Every correction is different, the result of various economic and/or political circumstances that create the need for adjustments in the financial markets. In this case, an overdose of socialism has caused a troublesome hangover in Europe --- throwing a second knockdown punch at a still speculative, derivative driven market.

Isn't our captain sailing our economic ship in the same direction?

The reality of corrections is one of the few certainties of the financial world, a reality that separates the men from the boys, if you will. If you fixate on your portfolio market value during a correction, you will just give yourself a headache.

None of the fundamental qualities that made your securities "investment grade" just months ago (when your market value should have been at an All Time High) have changed. Only the prices have changed, to protect the reality of things equity. Welcome to another equity "buy lower" opportunity.

Corrections are truly beautiful things. Theoretically, corrections adjust prices to their actual value or "support levels". In reality, it's much easier than that. Prices go down because of speculator reactions to expectations of news, speculator reactions to actual news, and investor profit taking.

The two former "becauses" are more potent than ever before because there is more self-directed money out there than ever before. And therein lies the core of correctional beauty. Mutual Fund unit holders and ETF speculators rarely take profits but frequently take losses. New investment opportunities are abundant!

Here's a list of ten things to think about or to do during corrections:

1. Don't beat yourself up by looking at your account market value. You don't live in a vacuum and you are not immune to market price variations. That is why you should only buy the highest quality securities in the first place and stick with a well-defined asset allocation plan. Look for ways to add to your portfolios.

2. Take a look at the past. There has never been a correction that has not proven to be a buying opportunity, in spite of the media hype that this one is somehow special. When they are broad, fast, and deep, the rally that follows is normally broad, fast and steep. Get ready to party --- but when!?

3. The "smart cash" that was accumulating during the last rally, the one that is resting, should be put back to work gradually. There are no crystal balls, and no place for hindsight in an investment strategy. Buying too soon, in the right portfolio percentage, is nearly as important to long-term investment success as selling too soon is during rallies.

4. Take a look at the future. Nope, you can't tell when the rally will resume or how long it will last. If you are buying quality securities now, as you certainly could be, you will be able to love the rally even more than you did the last time --- as you take yet another round of profits.

5. As, or if, the correction continues, buy more slowly and establish new positions incompletely so that you can add to them safely later. Hope for a short and steep decline, but prepare for a long one. It's OK to run out of cash well before the new rally begins.Take smaller profits sooner than usual as long as there are abundant buying opportunities. Today, less than 20% percent  the IGVSI universe (Google it) are down more than 15% from 52-week highs.

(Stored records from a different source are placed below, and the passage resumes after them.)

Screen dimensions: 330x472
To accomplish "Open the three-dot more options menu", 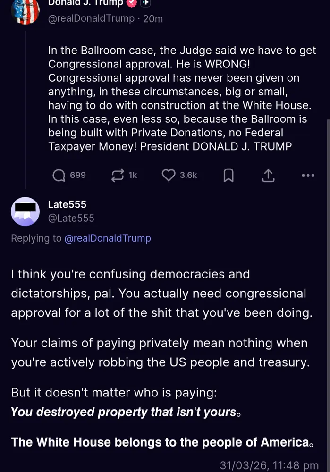I will [x=308, y=176].
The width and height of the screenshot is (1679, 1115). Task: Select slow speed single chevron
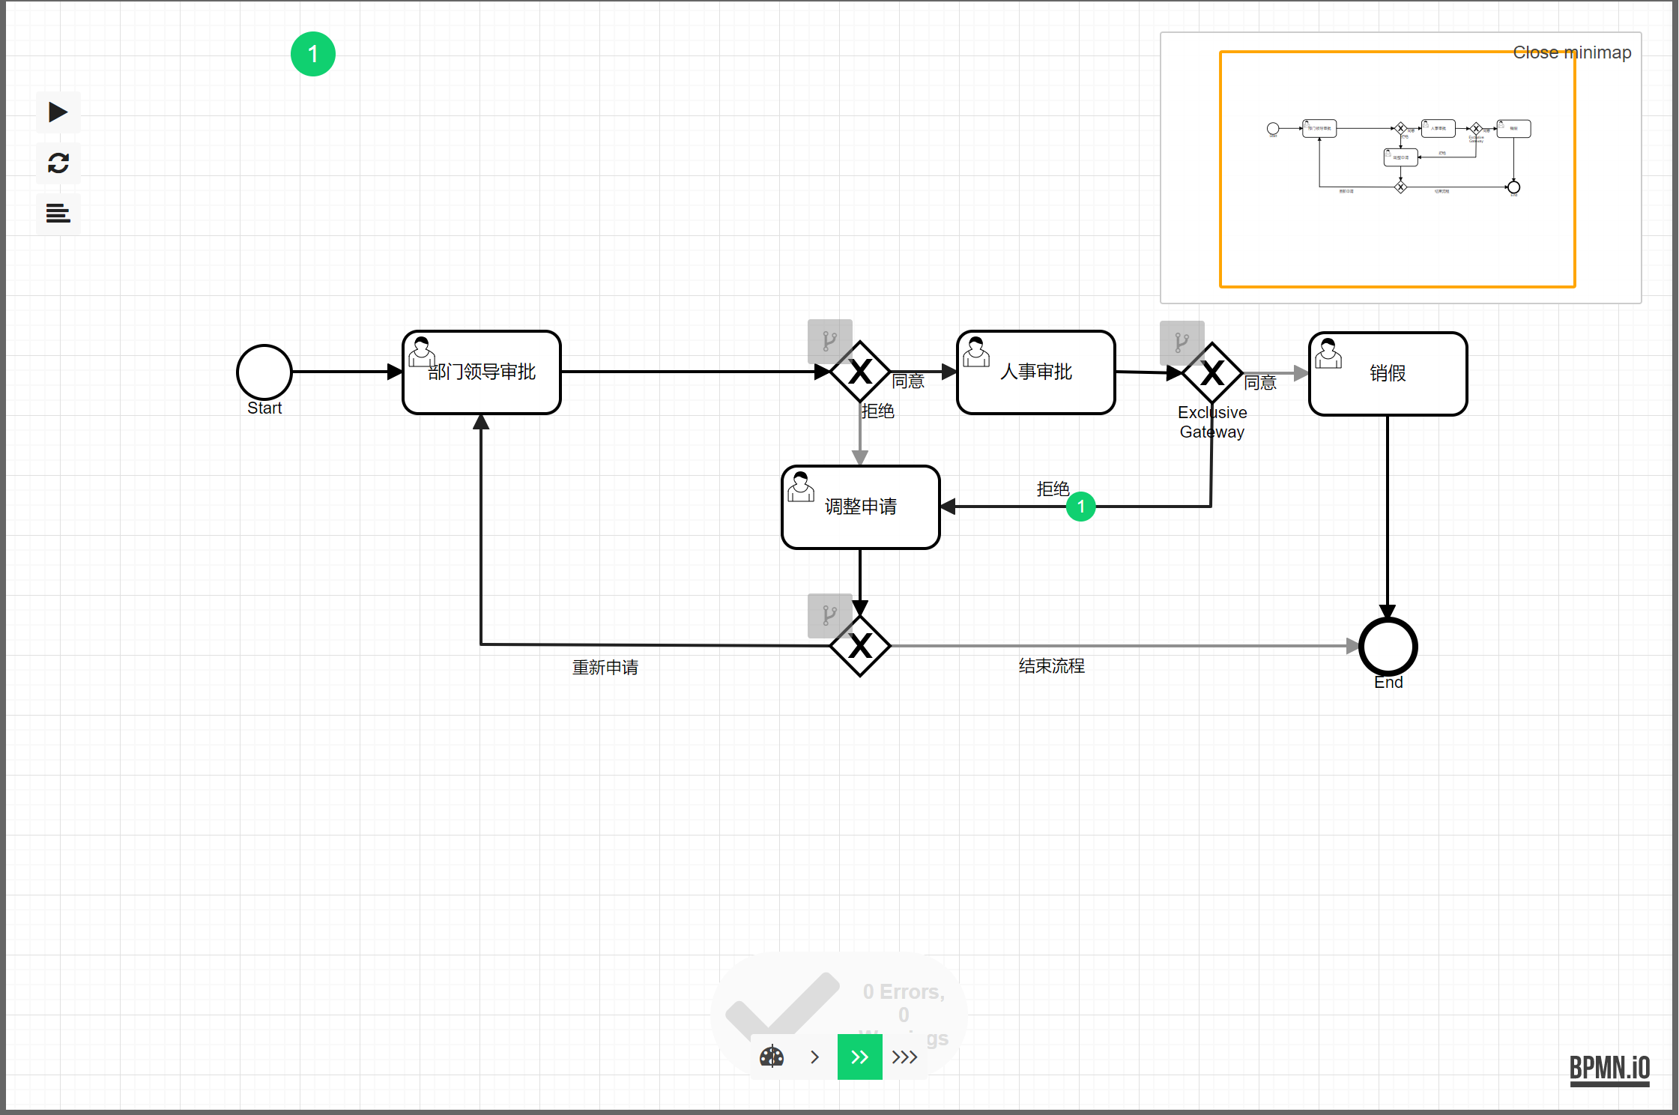click(x=815, y=1057)
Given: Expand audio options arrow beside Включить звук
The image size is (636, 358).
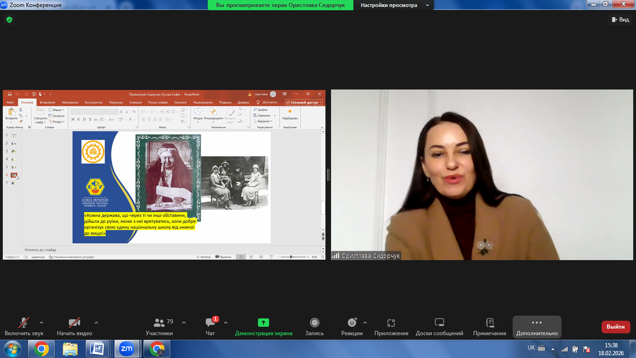Looking at the screenshot, I should point(41,323).
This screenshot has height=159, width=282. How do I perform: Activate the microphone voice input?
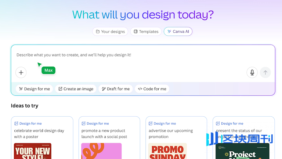click(x=252, y=73)
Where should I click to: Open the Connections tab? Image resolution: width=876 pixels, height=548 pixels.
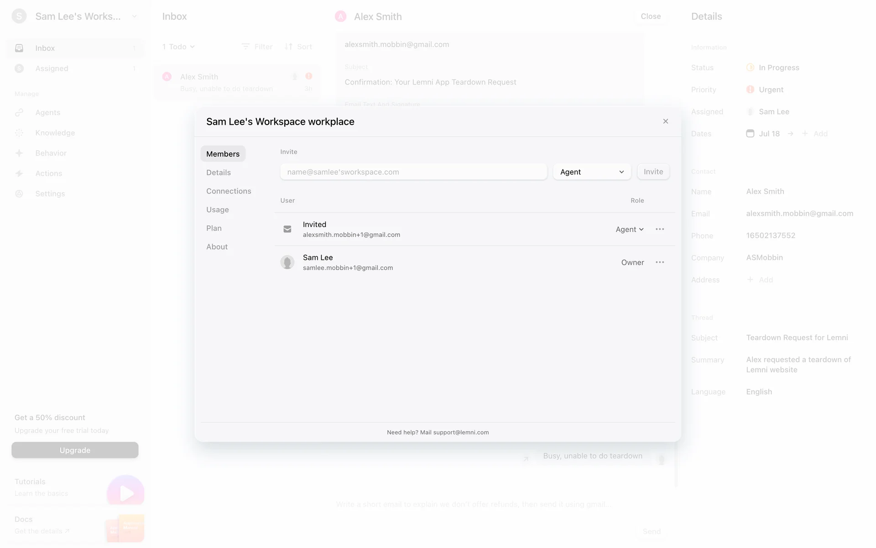229,191
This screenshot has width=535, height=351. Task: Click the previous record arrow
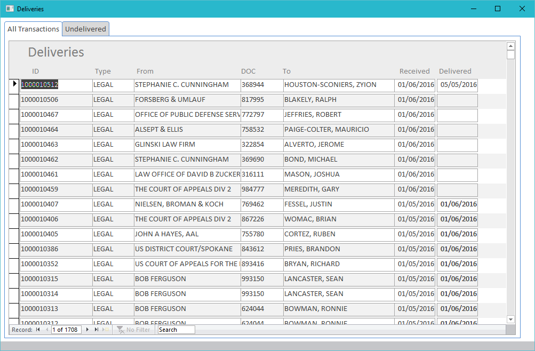[x=46, y=330]

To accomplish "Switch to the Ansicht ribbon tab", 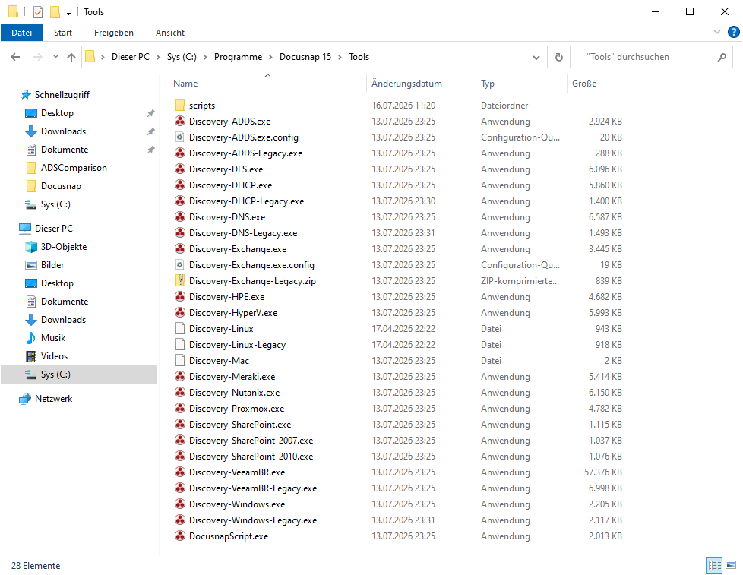I will pos(169,33).
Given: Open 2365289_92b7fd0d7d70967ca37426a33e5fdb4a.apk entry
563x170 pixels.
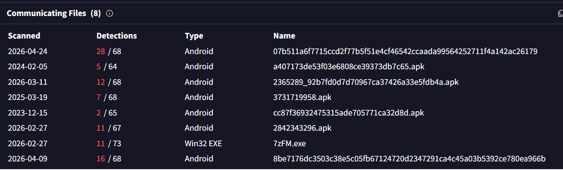Looking at the screenshot, I should [x=366, y=82].
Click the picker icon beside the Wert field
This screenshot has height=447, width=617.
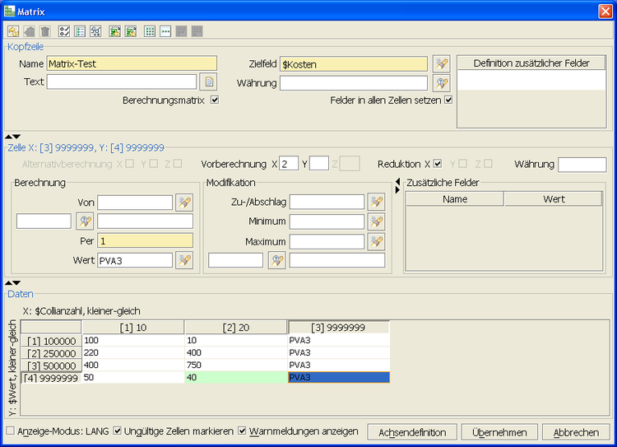(x=184, y=261)
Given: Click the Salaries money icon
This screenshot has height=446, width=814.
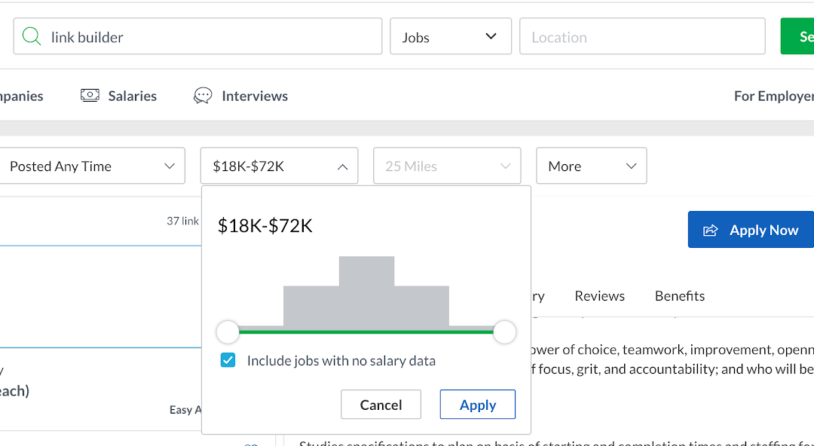Looking at the screenshot, I should point(90,96).
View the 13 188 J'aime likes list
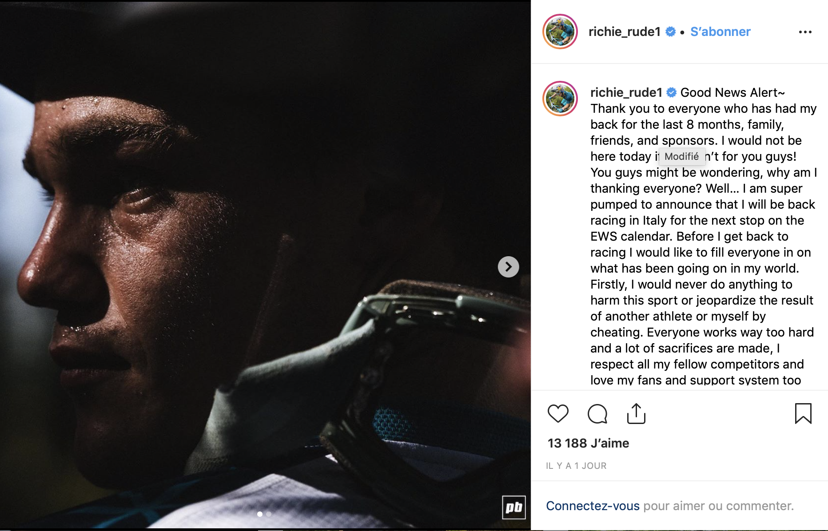The image size is (828, 531). pos(588,443)
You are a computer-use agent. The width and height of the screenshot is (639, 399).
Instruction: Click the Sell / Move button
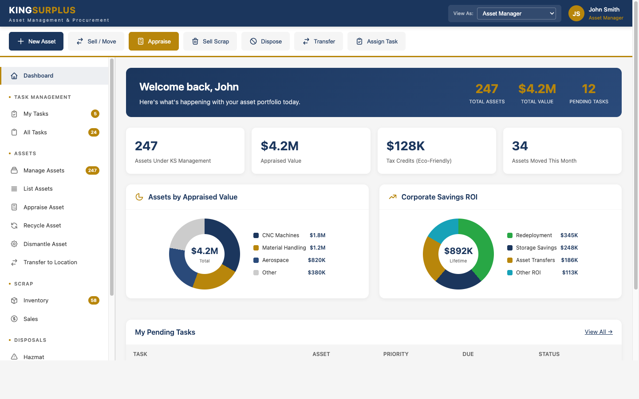96,41
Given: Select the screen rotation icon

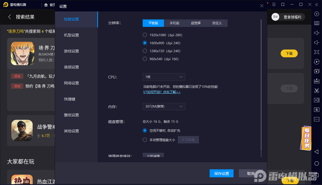Looking at the screenshot, I should pos(316,61).
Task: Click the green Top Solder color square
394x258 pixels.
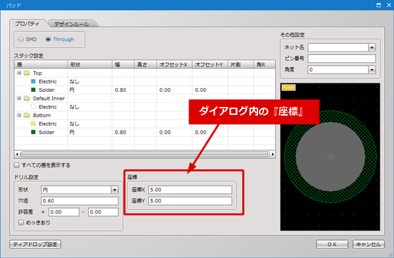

6. The Market Cycle Investment Management methodology expects you to be out of cash while the market is still correcting --- it gets less scary each time. As long your cash flow continues unabated, the change in market value is merely a perceptual issue.

7. Note that your Working Capital is still growing, in spite of falling prices, and examine your income CEF holdings for opportunities to average down on cost per share and to increase yield. Examine both fundamentals and price, lean hard on your experience, and don't force the issue.

8. Identify new buying opportunities using a consistent set of rules, rally or correction. That way you will always know which of the two you are dealing with in spite of what the Wall Street propaganda mill spits out. Focus on Investment Grade Value Stocks; it's easier, less risky, and better for your peace of mind.

9. Examine your portfolio's performance: with your asset allocation and investment objectives clearly in focus; in terms of market and interest rate cycles as opposed to calendar quarters; and only with the use of the Working Capital Model, because it allows for your personal asset allocation. The only index numbers to use for comparison purposes with a properly designed portfolio are the IGVSI and the WCMSI.

10. So long as everything is down, there is nothing to worry about. Downgraded, or simply lazy, portfolio holdings should not be discarded during general or group specific weakness. Unless of course, you don't have the courage to get rid of them during rallies --- also general or sector specifical (sic).

Corrections of all types vary in depth and duration, and both characteristics are clearly visible only in institutional rear view mirrors. The short and deep ones are most lovable; the long and slow ones are more difficult to deal with. Most are relatively short and difficult to take advantage of with either equity ETFs or Mutual Funds. (Yes, you can get a 401k product that includes neither.)

If you over-think the environment or over-cook the research, you'll miss the party. Stock Market realities need to be dealt with quickly, decisively, and with zero hindsight. Because amid all of the uncertainty, there is one indisputable fact that reads equally well in either market direction: there has never been a correction-rally that has not succumbed to the next rally-correction.